PBI fears that the second visitor, Carlos, may also be in danger. He had to rush back to a court hearing on 24th November, where he feared that he could be jailed. He has not filed any reports since his return for “Prensa Comunitaria” the local Maya Q’eqchi’ news outlet.

 

GUATEMALA

“The right to inform and to be informed cannot be infringed. We are living through difficult times in my country, for investigating and reporting on environmental violations, corruption, and human rights violations. Despite this, I am convinced that being an indigenous journalist is not a crime,” wrote Carlos last year.

Carlos has faced threats to his life and the lives of his family. Homes in his community regularly get raided and at times he can’t stay at home. For Carlos this started in 2017 after photographing and reporting on violent repression by Guatemalan security forces of a demonstration during which an unarmed protester, Carlos Maaz, was killed. The protest was organised by local fishermen against the contamination of Lake Izabal, the largest freshwater lake in Guatemala, by the Fenix ferro-nickel mine.
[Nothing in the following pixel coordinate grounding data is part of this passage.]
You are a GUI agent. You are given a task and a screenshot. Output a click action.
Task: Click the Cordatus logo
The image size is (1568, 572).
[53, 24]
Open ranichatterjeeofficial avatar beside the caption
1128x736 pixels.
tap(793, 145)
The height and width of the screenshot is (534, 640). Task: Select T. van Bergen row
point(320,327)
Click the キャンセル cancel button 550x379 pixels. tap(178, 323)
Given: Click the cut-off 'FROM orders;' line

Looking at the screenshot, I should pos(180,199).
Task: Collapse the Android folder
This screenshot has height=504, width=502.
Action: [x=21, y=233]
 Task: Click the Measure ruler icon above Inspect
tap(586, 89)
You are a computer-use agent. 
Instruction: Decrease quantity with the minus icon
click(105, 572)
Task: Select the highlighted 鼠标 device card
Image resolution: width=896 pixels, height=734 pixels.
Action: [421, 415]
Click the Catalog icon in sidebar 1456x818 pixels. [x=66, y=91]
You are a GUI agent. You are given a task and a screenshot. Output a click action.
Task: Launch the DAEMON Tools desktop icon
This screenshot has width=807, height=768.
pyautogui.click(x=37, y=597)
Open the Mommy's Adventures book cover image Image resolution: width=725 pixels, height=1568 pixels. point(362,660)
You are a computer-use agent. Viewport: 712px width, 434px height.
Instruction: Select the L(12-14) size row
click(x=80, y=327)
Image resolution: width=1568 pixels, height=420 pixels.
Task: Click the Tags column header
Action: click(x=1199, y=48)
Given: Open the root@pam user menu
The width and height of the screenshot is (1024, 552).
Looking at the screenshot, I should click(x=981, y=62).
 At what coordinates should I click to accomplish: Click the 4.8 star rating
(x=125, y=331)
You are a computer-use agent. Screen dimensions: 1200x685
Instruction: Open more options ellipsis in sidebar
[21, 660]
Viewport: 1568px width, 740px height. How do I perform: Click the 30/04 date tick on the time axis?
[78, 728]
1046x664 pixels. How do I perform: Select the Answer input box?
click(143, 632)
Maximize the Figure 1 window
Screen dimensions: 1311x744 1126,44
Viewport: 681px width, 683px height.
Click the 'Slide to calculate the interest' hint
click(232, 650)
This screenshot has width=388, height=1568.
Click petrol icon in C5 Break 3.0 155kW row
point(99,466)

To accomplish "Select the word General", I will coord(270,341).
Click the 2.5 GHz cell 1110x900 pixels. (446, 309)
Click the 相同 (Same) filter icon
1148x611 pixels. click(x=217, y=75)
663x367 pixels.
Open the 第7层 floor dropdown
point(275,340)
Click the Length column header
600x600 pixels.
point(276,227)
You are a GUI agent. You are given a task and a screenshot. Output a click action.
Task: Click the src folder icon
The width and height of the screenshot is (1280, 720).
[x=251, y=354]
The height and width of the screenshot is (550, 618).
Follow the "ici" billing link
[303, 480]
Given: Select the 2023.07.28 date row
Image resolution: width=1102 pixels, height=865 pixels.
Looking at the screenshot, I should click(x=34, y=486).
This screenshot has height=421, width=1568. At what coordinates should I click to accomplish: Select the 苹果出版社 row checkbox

The journalism network Forbidden Stories took up investigations into the Fenix mine after a warrant was issued for Carlos’ arrest and reported that the Guatemalan authorities lied about what happened to Maaz, as well as the environmental contamination caused by the mine.

Further criminal charges of “threats,” “incitement to commit crimes” and “illicit association” were brought against Carlos, calling him a green terrorist. A colleague of Carlos quit journalism, whilst Carlos increased collaborations through the journalistic projects of ‘Forbidden Stories’, ‘Mining Secrets’, and ‘Green Blood’, which resulted in coverage by international outlets such as Le Monde, El País, The Guardian and Toronto Star.

Following coverage of further protests, police agents claimed to have been physically attacked and filed charges against Carlos. During 2022, he was forced to stop reporting while fighting drawn out and regularly postponed criminal proceedings. In September 2022, he was declared innocent with the court having found no evidence substantiating the accusations. Despite this, a further court hearing was scheduled for two months later.

 

Carlos called on the UK government to raise his case with their Guatemalan counterparts and draw attention to the criminalisation against him and other journalists.

The US Treasury Department has since sanctioned the Solway Investment Group, whose subsidiaries operate the Fenix Mine, due to “multiple bribery schemes over several years involving politicians, judges, and government officials”. There were also concerns about Russian ownership of the Swiss-based Solway Investment Group.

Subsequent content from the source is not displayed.